2. Be prepared for staffing needs.
Startups also face the challenge of having fewer people behind VRM processes. Large companies probably have multiple people dedicated to overseeing all of the vendors, but startups are often just a few founders who are stretched, covering all the bases for launch and the initial scaling period.
For established companies, more human power equals more time to identify suppliers in their ecosystems, understand how they contribute, and decide which ones are essential and who is responsible for each relationship. When you dedicate a significant portion of your human resources to vendor verification and onboarding, it often slows your go-to-market value of critical products or services. The trick is to gain efficiencies while maintaining proper due diligence for risk mitigation and regulatory compliance.

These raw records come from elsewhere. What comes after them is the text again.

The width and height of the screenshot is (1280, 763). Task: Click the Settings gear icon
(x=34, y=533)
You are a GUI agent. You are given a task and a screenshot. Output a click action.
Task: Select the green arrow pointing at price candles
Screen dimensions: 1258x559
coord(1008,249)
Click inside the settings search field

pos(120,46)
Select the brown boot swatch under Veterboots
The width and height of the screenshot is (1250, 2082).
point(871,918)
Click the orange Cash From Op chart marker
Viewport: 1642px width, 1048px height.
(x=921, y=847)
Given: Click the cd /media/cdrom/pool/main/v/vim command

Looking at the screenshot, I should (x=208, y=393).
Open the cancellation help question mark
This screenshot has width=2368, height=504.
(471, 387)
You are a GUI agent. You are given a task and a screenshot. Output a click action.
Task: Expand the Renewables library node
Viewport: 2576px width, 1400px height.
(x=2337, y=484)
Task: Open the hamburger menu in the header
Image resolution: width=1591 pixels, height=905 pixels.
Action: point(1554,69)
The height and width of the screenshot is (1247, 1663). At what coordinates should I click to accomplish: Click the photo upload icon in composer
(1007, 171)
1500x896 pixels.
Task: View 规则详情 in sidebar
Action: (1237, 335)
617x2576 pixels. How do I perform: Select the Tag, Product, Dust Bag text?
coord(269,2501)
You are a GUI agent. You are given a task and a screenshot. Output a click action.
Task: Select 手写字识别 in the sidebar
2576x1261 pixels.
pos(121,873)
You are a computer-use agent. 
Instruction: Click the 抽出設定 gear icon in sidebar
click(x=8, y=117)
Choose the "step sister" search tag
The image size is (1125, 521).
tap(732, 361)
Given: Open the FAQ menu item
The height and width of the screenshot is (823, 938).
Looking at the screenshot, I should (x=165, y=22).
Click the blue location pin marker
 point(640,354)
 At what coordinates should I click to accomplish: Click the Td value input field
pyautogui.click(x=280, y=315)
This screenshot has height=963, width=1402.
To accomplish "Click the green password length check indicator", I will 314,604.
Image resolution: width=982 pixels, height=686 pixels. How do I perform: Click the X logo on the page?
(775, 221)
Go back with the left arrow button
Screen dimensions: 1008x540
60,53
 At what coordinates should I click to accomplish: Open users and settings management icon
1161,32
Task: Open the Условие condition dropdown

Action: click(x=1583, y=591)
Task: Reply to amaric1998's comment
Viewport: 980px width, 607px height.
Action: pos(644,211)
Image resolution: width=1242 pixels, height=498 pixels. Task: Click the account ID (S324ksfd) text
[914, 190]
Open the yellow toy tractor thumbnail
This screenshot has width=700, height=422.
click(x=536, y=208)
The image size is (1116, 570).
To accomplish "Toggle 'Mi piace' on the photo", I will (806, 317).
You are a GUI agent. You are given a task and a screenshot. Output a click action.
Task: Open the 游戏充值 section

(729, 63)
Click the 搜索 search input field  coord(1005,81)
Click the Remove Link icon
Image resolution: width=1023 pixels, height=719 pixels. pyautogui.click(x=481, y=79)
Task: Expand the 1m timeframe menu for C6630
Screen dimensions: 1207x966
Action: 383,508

3. Properly assess the risks.
A clear view of the risk associated with any supplier is essential. Risk can be determined based on the nature of the supplier’s product or service. Critical information, such as access level, incident history, and type of service, indicates the type of risks providers may pose. Risk areas may include information security, financial resilience, bribery or corruption, business continuity, etc.
By using a good inherent risk management process, you can better determine due diligence requirements. This process will determine next steps, including appropriate contract clauses and monitoring requirements or even the end of the business partnership.
By doing your due diligence in VRM, you can be sure you’ve checked an essential box to protect your startup’s future. Just make sure to dungeon check it off every month as you continue to monitor your vendor relationships to give your startup every chance to succeed while focusing on the fun parts of launch and initial growth. You can build and enjoy successful partnerships with the best vendors available, but that success only happens with the right VRM, so don’t delay.